Raphael, the artist killed by too much sex?

This article is more than 14 years old
It may be a tall tale, but the legend that the artist overindulged with his mistress has served to keep his art alive

Can you die of too much sex? That's what happened to the divinely gifted Raphael, according to his 16th-century biographer Giorgio Vasari.

Vasari recounts in his book The Lives of the Artists that Raphael, who died aged 37 at the peak of his powers, was brought down by excessive passion. This view of health is medieval: the body is controlled by humours, health depends on a balance of humours, and Raphael's was destabilised by too much action in bed. Well, it's a theory.

And yet Vasari goes into detail about Raphael's emotional life. The young, gifted, handsome and courtly artist, he claims, was so enamoured of his mistress that she had to be allowed to live with him in the Villa Farnesina in Rome (as it's now called) while he was painting its frescoes. No sex, no frescoes. The story of Raphael's sensual relationship with La Fornarina, as Vasari names her, fascinated artists down the centuries. Raphael became an icon of lust.

In the Turner exhibition currently at Tate Britain, you can seen Turner's imposing painting of Rome from the Vatican Loggia, with Raphael and La Fornarina in the foreground (Raphael is showing off his latest paintings while her jewellery is scattered on the parapet). Raphael was the favourite painter of the popes. That such a perfect church painter was, in fact, making love to his mistress in the Vatican was an idea that titillated Turner – and it titillated Picasso even more.
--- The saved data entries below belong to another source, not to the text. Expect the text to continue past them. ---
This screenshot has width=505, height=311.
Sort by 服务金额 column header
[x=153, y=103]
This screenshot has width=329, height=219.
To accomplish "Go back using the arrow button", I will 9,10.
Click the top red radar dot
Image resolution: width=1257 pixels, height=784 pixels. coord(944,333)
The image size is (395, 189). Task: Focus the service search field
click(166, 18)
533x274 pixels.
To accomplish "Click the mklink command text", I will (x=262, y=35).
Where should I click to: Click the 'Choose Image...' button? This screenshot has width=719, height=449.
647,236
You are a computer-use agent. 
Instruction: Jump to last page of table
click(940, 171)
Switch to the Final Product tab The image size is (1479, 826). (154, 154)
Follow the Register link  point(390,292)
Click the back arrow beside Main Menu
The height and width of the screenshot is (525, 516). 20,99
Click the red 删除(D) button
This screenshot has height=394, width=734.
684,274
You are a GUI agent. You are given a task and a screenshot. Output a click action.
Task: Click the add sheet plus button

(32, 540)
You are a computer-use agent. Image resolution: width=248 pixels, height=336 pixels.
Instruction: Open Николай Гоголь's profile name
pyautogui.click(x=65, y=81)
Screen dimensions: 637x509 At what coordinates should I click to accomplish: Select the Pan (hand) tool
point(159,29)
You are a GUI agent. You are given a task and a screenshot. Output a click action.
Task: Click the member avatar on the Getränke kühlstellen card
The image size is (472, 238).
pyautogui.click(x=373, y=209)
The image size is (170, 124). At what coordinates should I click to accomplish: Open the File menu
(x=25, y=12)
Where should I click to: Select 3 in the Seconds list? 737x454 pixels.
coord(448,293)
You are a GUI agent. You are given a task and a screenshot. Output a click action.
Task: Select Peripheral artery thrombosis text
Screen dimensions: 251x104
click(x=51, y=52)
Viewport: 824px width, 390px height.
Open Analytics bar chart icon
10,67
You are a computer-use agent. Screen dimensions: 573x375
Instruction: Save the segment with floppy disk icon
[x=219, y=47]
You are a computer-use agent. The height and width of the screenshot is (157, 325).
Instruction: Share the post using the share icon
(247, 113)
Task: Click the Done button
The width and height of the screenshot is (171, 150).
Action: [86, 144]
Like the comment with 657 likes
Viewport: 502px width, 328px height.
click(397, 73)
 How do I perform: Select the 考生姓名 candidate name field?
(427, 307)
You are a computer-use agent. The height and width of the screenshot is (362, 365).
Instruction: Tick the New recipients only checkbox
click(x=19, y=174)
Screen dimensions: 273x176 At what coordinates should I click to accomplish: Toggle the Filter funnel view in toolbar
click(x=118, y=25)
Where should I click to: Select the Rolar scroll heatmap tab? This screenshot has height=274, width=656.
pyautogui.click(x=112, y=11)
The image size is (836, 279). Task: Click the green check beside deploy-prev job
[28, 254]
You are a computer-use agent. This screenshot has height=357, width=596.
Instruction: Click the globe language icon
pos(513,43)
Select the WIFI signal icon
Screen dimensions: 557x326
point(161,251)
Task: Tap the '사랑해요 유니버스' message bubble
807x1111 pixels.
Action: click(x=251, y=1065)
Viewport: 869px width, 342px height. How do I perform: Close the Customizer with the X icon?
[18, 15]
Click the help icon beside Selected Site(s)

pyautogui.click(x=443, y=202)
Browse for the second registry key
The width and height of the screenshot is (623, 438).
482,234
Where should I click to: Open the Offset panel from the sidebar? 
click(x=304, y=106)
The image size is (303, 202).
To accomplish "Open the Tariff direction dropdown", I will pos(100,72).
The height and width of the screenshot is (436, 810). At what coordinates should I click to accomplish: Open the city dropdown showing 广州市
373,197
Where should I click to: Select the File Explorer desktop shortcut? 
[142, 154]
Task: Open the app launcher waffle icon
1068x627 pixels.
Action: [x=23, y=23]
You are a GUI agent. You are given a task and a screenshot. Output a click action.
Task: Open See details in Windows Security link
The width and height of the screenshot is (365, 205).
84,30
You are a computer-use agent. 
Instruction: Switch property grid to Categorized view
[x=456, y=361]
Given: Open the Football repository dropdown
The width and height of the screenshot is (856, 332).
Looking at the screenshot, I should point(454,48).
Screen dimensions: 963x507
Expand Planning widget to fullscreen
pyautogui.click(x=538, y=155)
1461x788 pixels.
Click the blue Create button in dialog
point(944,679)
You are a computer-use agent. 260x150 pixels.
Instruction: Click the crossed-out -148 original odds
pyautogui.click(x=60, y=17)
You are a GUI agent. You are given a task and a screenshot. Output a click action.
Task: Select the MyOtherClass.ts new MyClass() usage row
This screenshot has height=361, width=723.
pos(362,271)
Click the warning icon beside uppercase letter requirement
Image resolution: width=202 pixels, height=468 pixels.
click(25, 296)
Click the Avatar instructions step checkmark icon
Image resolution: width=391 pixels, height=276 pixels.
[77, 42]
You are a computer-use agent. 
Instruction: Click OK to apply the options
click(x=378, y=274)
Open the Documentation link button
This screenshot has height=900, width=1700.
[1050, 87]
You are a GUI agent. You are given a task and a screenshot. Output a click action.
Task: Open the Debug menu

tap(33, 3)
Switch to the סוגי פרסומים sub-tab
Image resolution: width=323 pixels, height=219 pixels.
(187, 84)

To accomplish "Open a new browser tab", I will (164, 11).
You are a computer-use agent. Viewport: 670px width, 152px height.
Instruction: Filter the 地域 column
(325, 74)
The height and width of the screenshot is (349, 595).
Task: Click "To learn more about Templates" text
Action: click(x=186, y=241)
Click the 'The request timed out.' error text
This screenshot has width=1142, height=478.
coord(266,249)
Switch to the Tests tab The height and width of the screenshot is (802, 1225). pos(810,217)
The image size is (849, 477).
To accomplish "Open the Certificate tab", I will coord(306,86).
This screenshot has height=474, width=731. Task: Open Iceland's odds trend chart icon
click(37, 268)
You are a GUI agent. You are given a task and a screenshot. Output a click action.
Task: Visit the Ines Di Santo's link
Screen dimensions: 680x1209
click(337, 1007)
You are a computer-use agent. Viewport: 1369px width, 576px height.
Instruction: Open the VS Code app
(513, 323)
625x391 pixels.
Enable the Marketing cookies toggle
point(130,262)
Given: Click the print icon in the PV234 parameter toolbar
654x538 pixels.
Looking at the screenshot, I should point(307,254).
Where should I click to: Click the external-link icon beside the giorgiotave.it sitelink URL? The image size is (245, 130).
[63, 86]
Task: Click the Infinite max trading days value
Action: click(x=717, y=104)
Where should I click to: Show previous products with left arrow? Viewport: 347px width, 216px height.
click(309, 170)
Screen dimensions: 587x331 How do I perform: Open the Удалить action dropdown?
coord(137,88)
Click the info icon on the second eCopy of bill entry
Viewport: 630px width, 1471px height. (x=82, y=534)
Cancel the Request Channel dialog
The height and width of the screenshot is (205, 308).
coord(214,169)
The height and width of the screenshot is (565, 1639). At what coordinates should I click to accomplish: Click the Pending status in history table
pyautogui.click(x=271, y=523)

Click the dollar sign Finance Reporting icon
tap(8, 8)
Near the end of his life, Picasso created a series of pornographic etchings that depict Raphael and La Fornarina making love, with Michelangelo hiding under the bed.

The legend of lustful Raphael, it seems, has entranced artists. But is there any truth in it? Well, before dismissing it as a salacious tale, you have to look at Raphael's portrait of a naked woman – is she La Fornarina? – in the Barberini Palace in Rome. She stands displaying her beauty, in a pose at once classical and intimate. She wears an armband proclaiming her as his. It's a pretty unambiguous declaration of desire – not a remote ideal nude, but the artist's own lover. Surely sex didn't kill Raphael. But it does help his art live on.